>

Thursday, May 31, 2012

Ch-Ch-Ch-Changes

Turn and face the strain... (ch-ch-changes...)

Yeah, I know, REALLY original title huh? I actually think one of my other blogger friends used this title before me. There could be two. Then again, a million monkeys on a million typewriters for a million years could also produce my blog... if there's a really warped one in the bunch.



Click to enlarge


As you can see, it's now been 1 year, 4 weeks, 21 hours, 55 minutes and 35 seconds since I quit smoking... (more or less, who keeps track of these things, really? snicker) So, this post is four weeks late. And, truth be told, I've only been off the nicotine gum for a little over two months... (I have to say some self-deprecating stuff before I start bragging some more, right?)

Giving up cigarettes and nicotine altogether has been very liberating for me, boosting my self-confidence in all the right places. Do I miss smoking? Every dang day, if only for a minute or two... some days more than others. It gets easier every time I find something in the house that still bears that tale-tell smell: a smoker lived here. I don't find them as often now... but I do find them.

So, at one year in, I feel pretty confident that my habit is kicked. Recognizing that change helped me feel empowered to start so working on a another change, so about a month ago I added a new computer gizmo to answer to:


Click to enlarge
Pretty neat, huh?

My weight has been out of control for some time... and while I lost the cigarettes in the last year, I gained TWENTY-FIVE more pounds. (Ahem!) Before, I always told myself that Weight Watchers was too expensive. After looking at all the money I was saving by not buying cigarettes on the other gizmo, (over $200 a month) I figured I deserved to treat myself to the expense of this one. (Less than $45 per month, and that includes the cost of the meetings!)

First, there's my superficial reason: many of The Ladies are already doing weight loss/health conscious programs. Tina's lost around 70 pounds, Sabrina's lost over 50, Crystal (my WW compadre!) has lost over 25... I'd be danged if I wanted to be the last fat girl standing! (Not to mention, the pics from our Derby party of me were atrocious. When I look in the mirror, I don't see a fat girl, but by gum that camera sure as heck sees her!) Besides, Heather, Tina, Pennie and Michelle have all been known to run 5Ks! I am determined to waddle behind them for some of those races this year. Who knows, maybe next year I can run them, too.

For a long time I had been telling myself I should be able to manage my weight on my own, that I should be able to just do it by myself and I didn't need guidance. It's kind of hard (not to mention hypocritical) to hold onto that belief after working as drug counselor for however-many months. If everyone should be out whipping their demons on their own, what am I getting paid for?

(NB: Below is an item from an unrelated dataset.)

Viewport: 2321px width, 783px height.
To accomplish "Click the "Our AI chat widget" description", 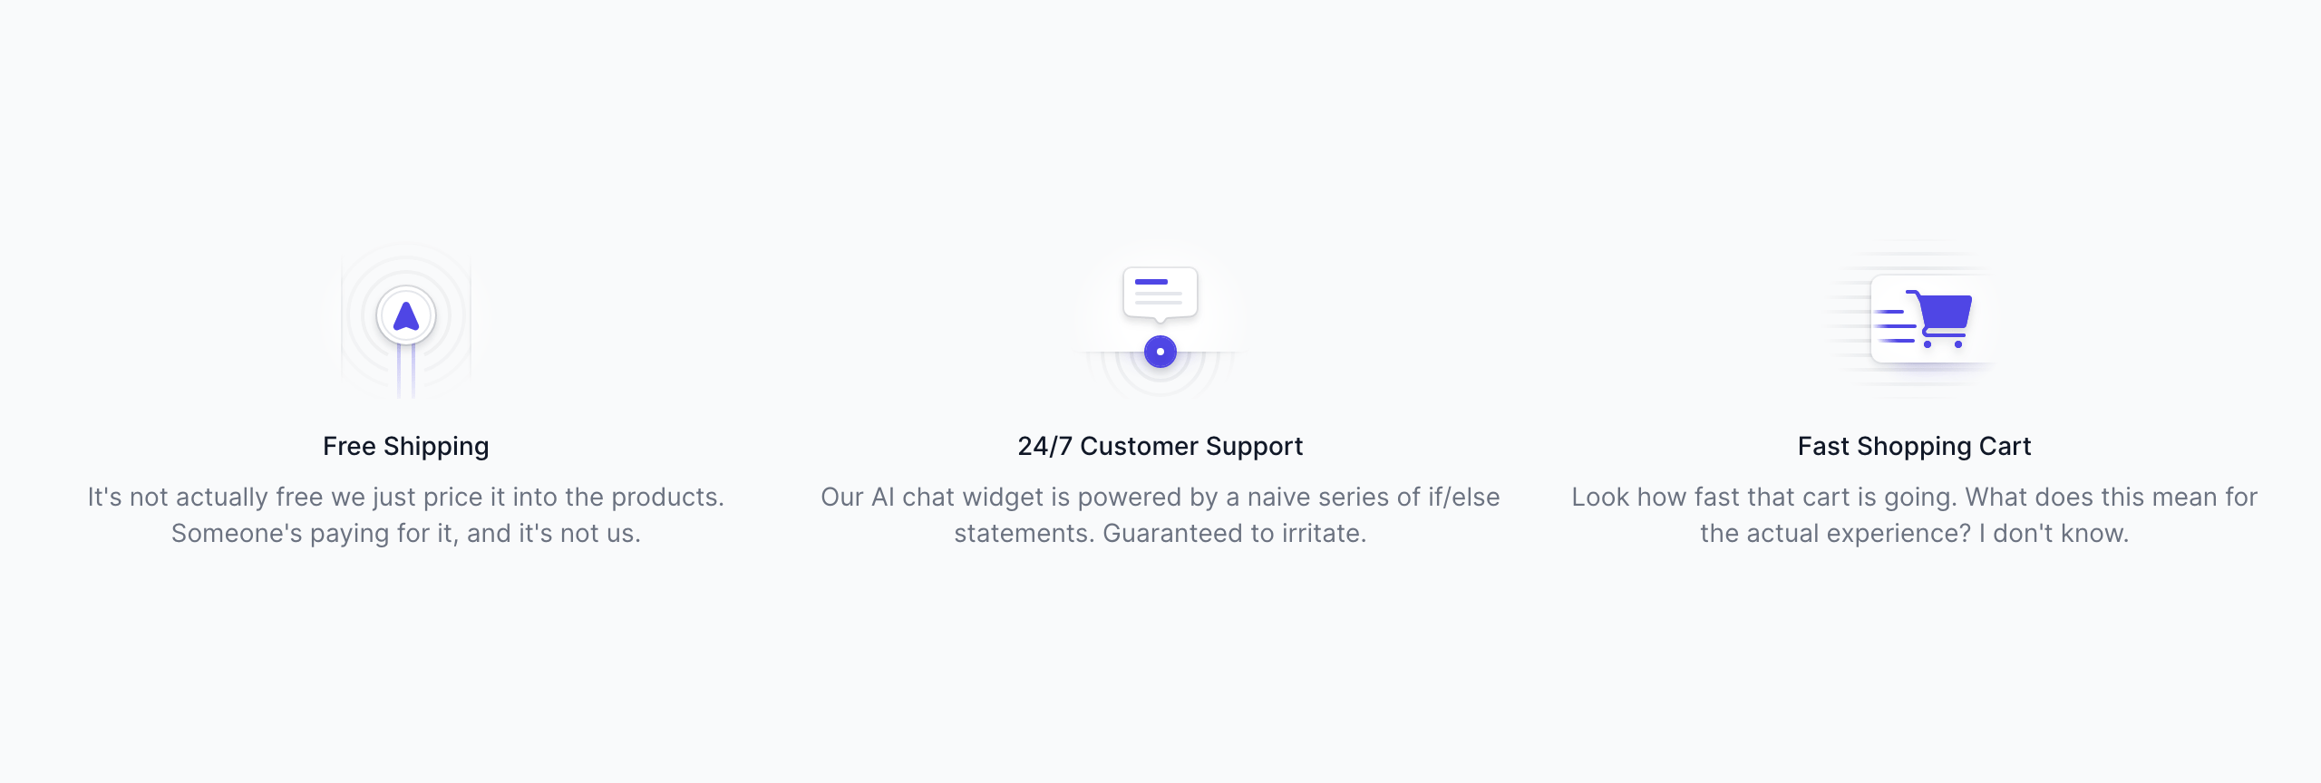I will 1161,498.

And besides how could I, in good conscience, sit in front of my clients extolling the power of changing thought processes; telling them that if they don't like something in their lives, they have the power to change it, with me sitting there over 100 pounds overweight? (Yes, you read that right, one hundred. I've been fortunate that until this last 25-30, I've always carried it well)

Another reason I chose Weight Watchers is their gradual process of weight loss. I am expecting the actual weight loss to take 1 1/2 to 2 years. As I tell my clients, lifestyle changes don't happen overnight. There's a slow process including education and retraining the brain involved. I don't want this to be a diet, I want to change the way I view food and the way I take care of myself. Not to mention the ways my daughters view food and take care of themselves. One of the MANY things I want to leave as a legacy to my girls is a healthy lifestyle. Hopefully we're on our way.

How does this fit in with the "New Life" tag?

When Deat died, when I started this blog, I still felt so vulnerable, perhaps even weak. I felt cheated, and scared  of all the changes that came with losing the person I loved most in the world, the person I looked to before I made any major decision. I've often said change is my confirmation of God's sense of humor: He designed us to hate change and then gave us change as the primary constant in our lives.

However, change has been a tool I used to regain my power, my footing in the last 2 1/2 years. A couple of weeks ago, I received my Masters' diploma. I completely changed careers; changed cars; changed health habits; changed the way I view L-town and possibilities that exist here. With each change, I grew a little stronger.

Perhaps that's the difference between the changes we choose and those that "just happen" in our lives. The changes I didn't choose seemed to sap my strength, then the ones I made returned it.

"Look what I did!"

Still, before I go crazy thumping myself on the back, I have to look at each change and mention that I see God's hand in the opportunities presented me, the situations coming together "just so" to facilitate the moves I made... one right after the other, one answered prayer after another. I felt empowered taking the wheel, but obviously, I didn't do ALL of the steering.